Modern manadaki ilk Türk tıp eğitim kurumu Sultan II. Mahmut tarafından 14 Mart 1827’de açılmıştır. Öğrencilerin yakalarına da yılanlı rozet takılmıştır. İlk tıp bayramı kutlaması ise 14 Mart 1919’da İstanbul’un işgalini protesto amacı da güdülerek yapılmıştır. 3. Sınıf öğrencisi Hikmet Boran başkanlığındaki komitenin organize ettiği bu kutlamaya, Dr. Akil Muhtar, Dr. Besim Ömer, Dr. Fevzi İzmidi gibi paşalar da katılmış ve çok dikkat çekmiştir.

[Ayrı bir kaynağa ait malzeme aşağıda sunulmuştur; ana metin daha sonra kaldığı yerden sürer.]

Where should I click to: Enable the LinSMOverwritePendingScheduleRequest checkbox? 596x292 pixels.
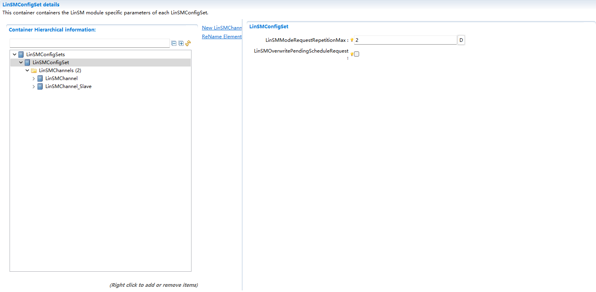(x=356, y=53)
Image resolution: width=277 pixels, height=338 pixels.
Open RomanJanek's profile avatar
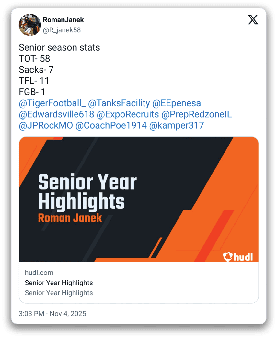click(30, 25)

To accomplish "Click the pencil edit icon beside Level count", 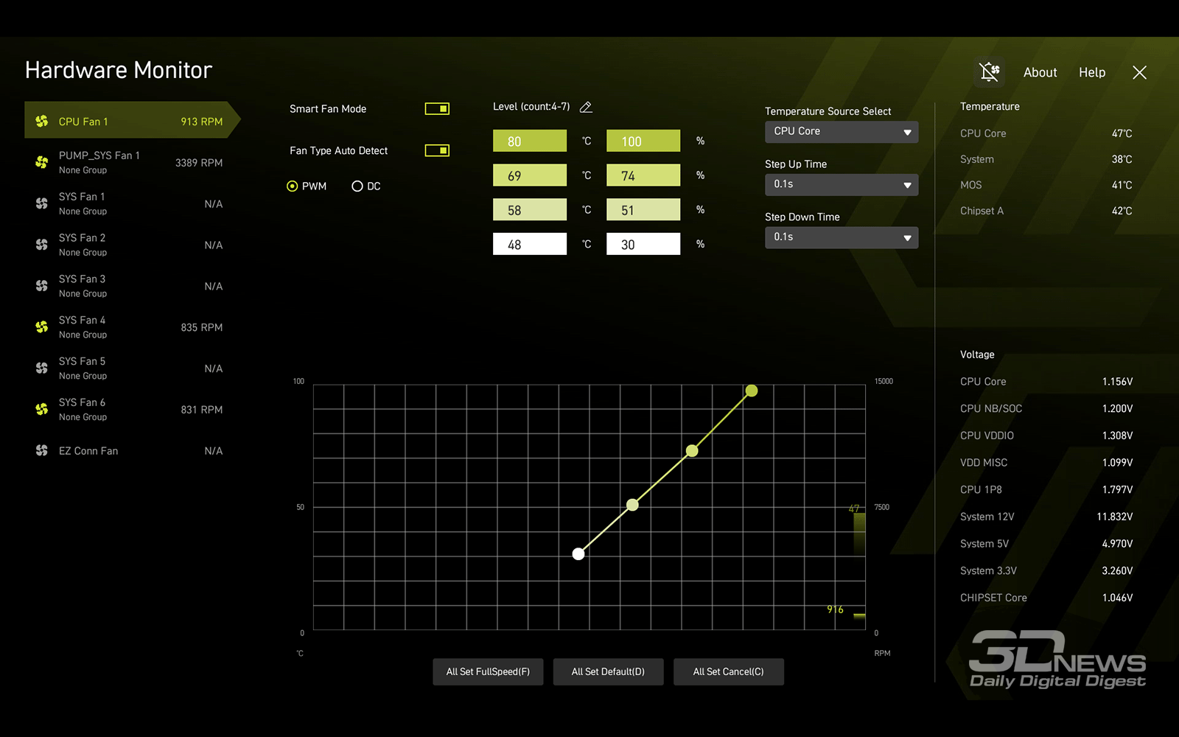I will point(586,107).
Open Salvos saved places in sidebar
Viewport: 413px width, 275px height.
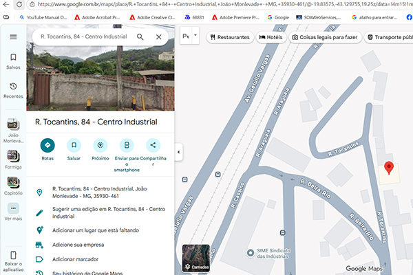(x=13, y=61)
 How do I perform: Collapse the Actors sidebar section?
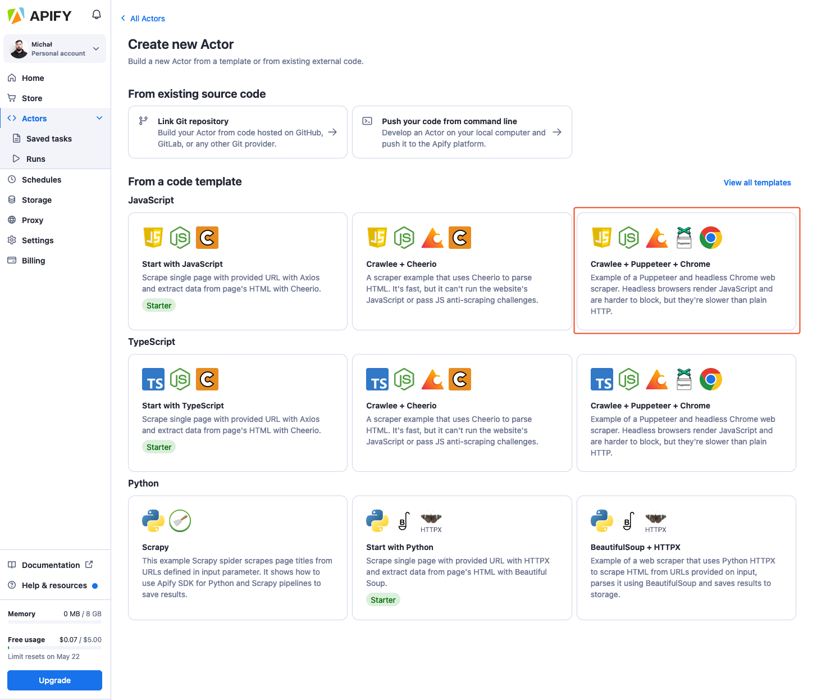click(x=99, y=118)
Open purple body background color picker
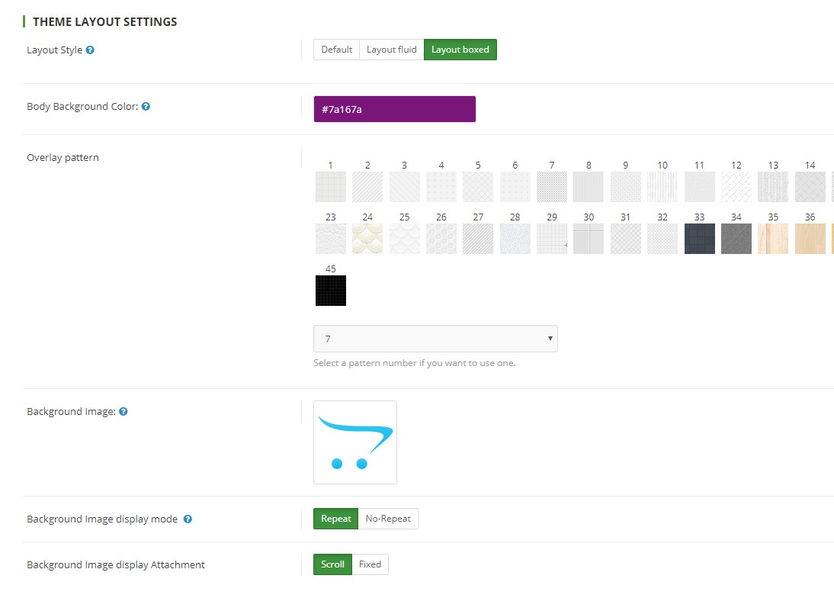 click(x=395, y=109)
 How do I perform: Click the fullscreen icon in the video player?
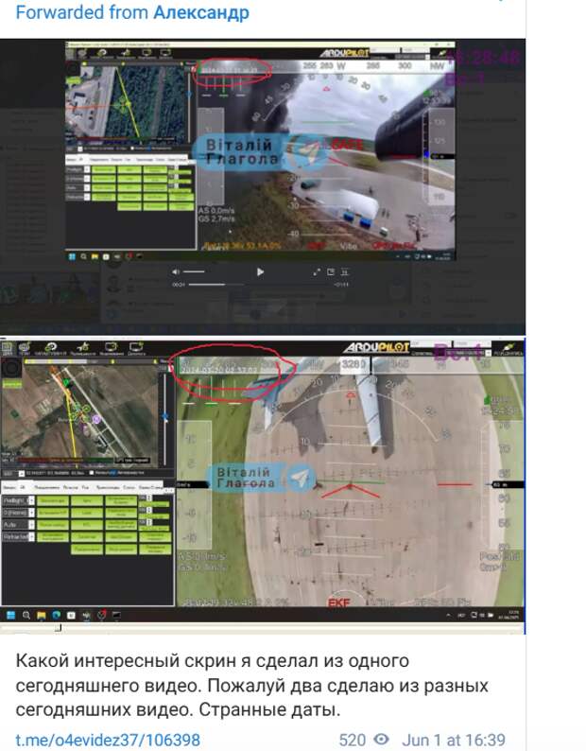(x=317, y=271)
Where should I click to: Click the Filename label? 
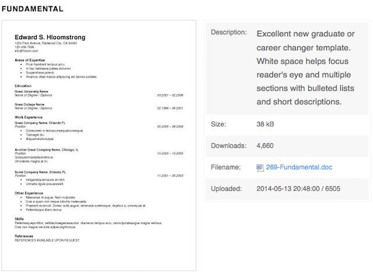(x=226, y=168)
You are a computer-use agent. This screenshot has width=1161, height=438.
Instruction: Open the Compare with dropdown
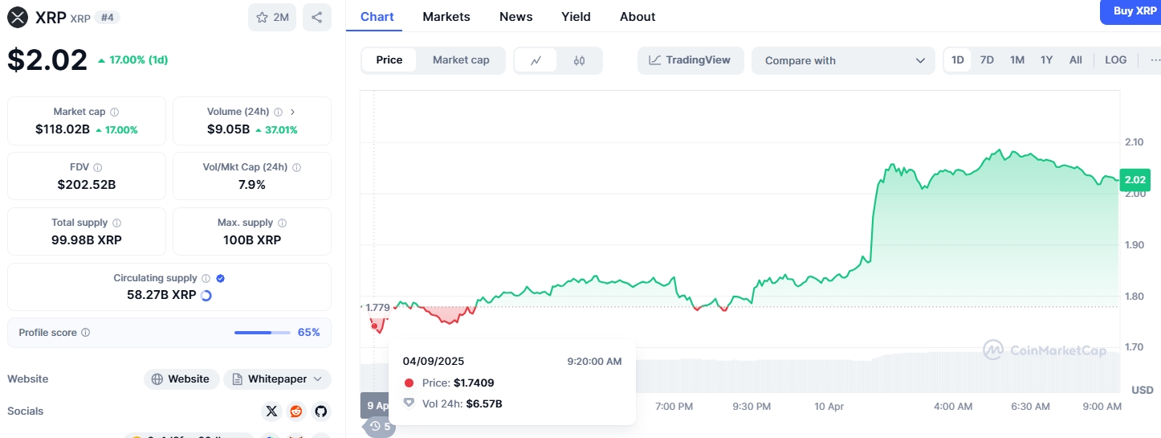click(x=843, y=60)
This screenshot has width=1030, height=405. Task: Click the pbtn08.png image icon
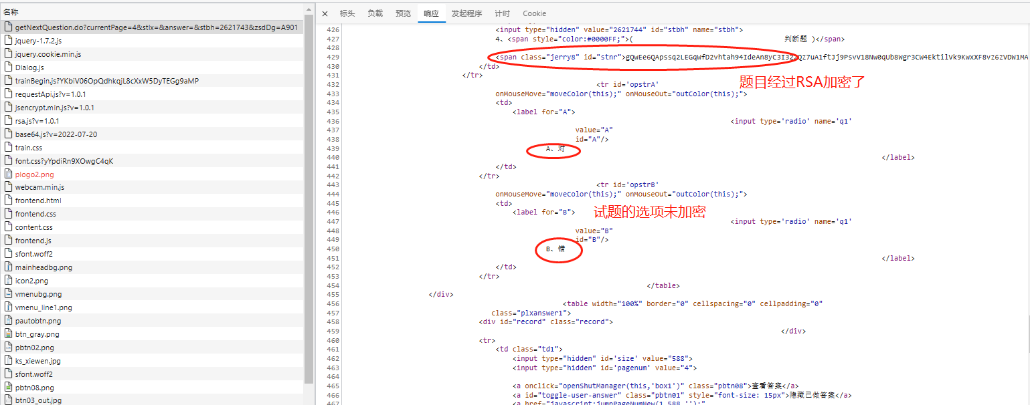coord(8,388)
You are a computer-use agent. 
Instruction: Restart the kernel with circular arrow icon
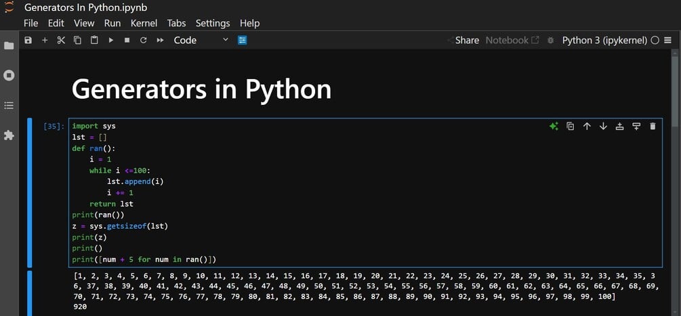[x=143, y=41]
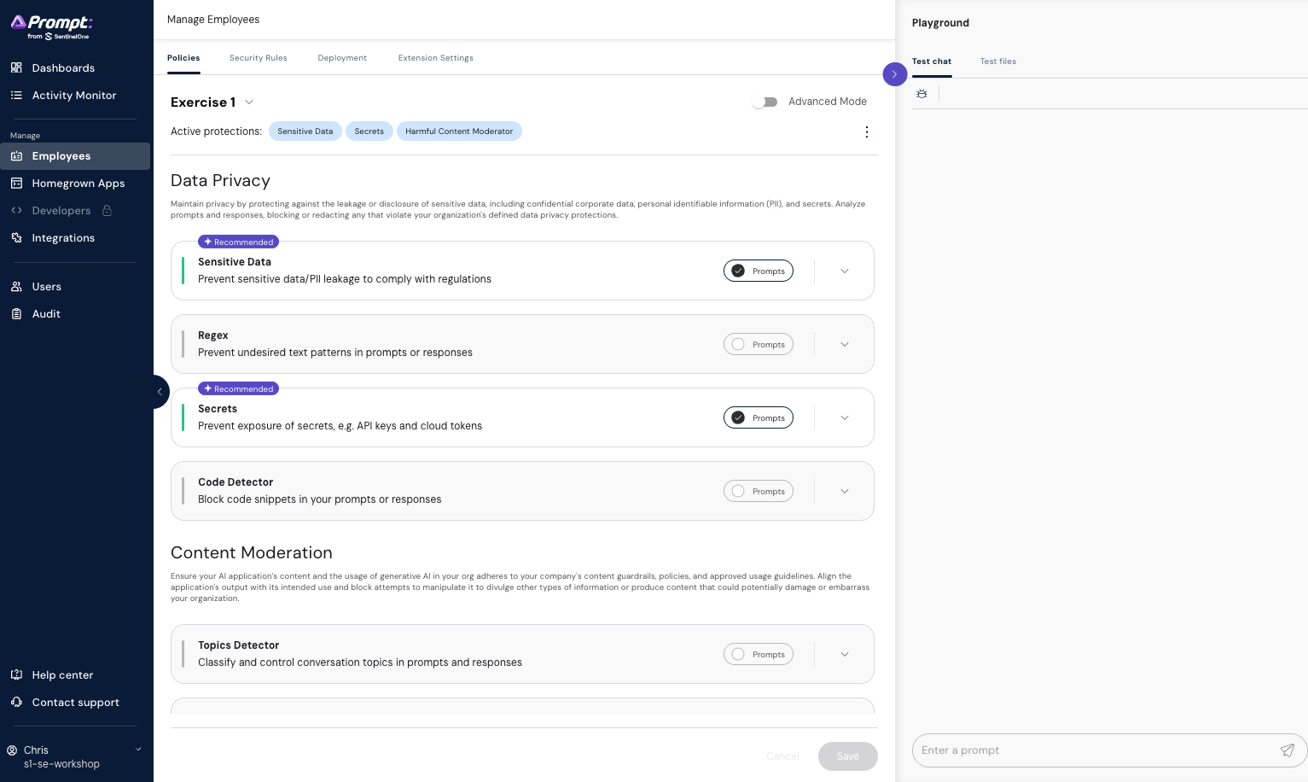Open the Audit clipboard icon

(x=16, y=313)

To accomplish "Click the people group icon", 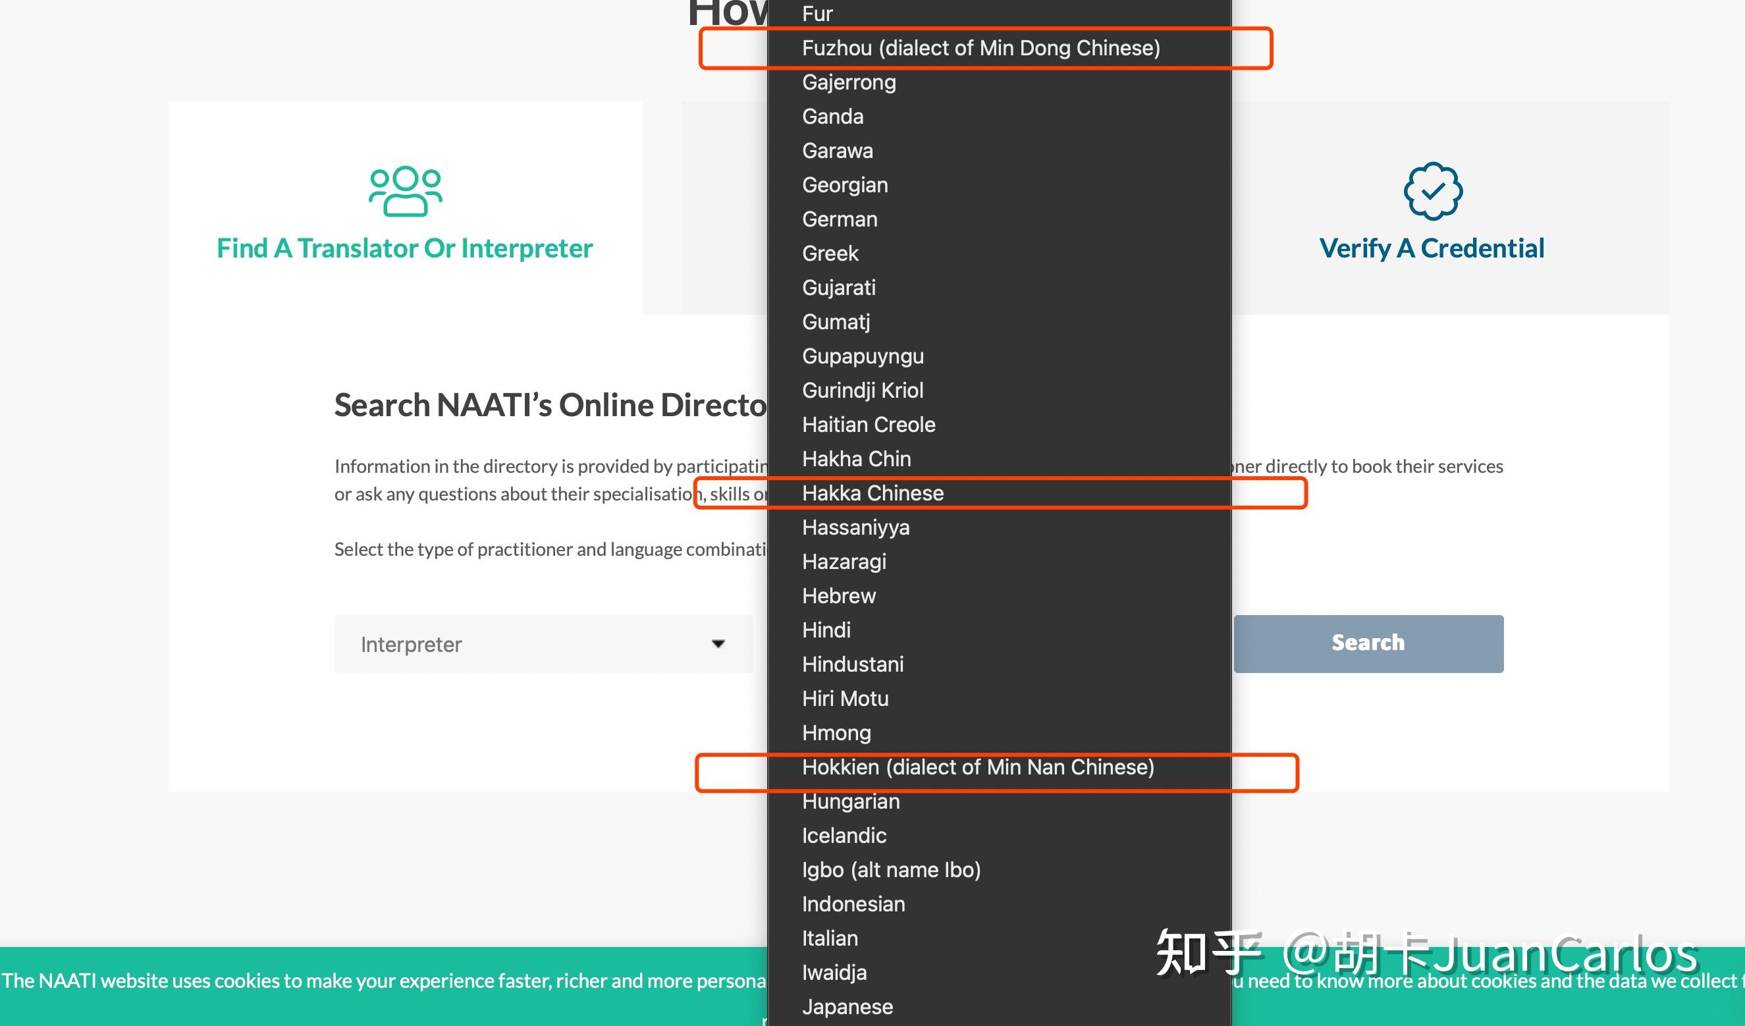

Hekimlik, yaptığı hizmet şekliyle insanlık tarihinden beri var olan, bu işi yapanların hep saygın olduğu, kutsallık da atfedilen bir meslek olmuştur. Bu vesileyle tüm hekimlere ve sağlık çalışanlarına, Covid 19 büyük salgınının şu son günlerinde sağlıkta ve iyilikte yaşayacakları nice bayramlar dilerim.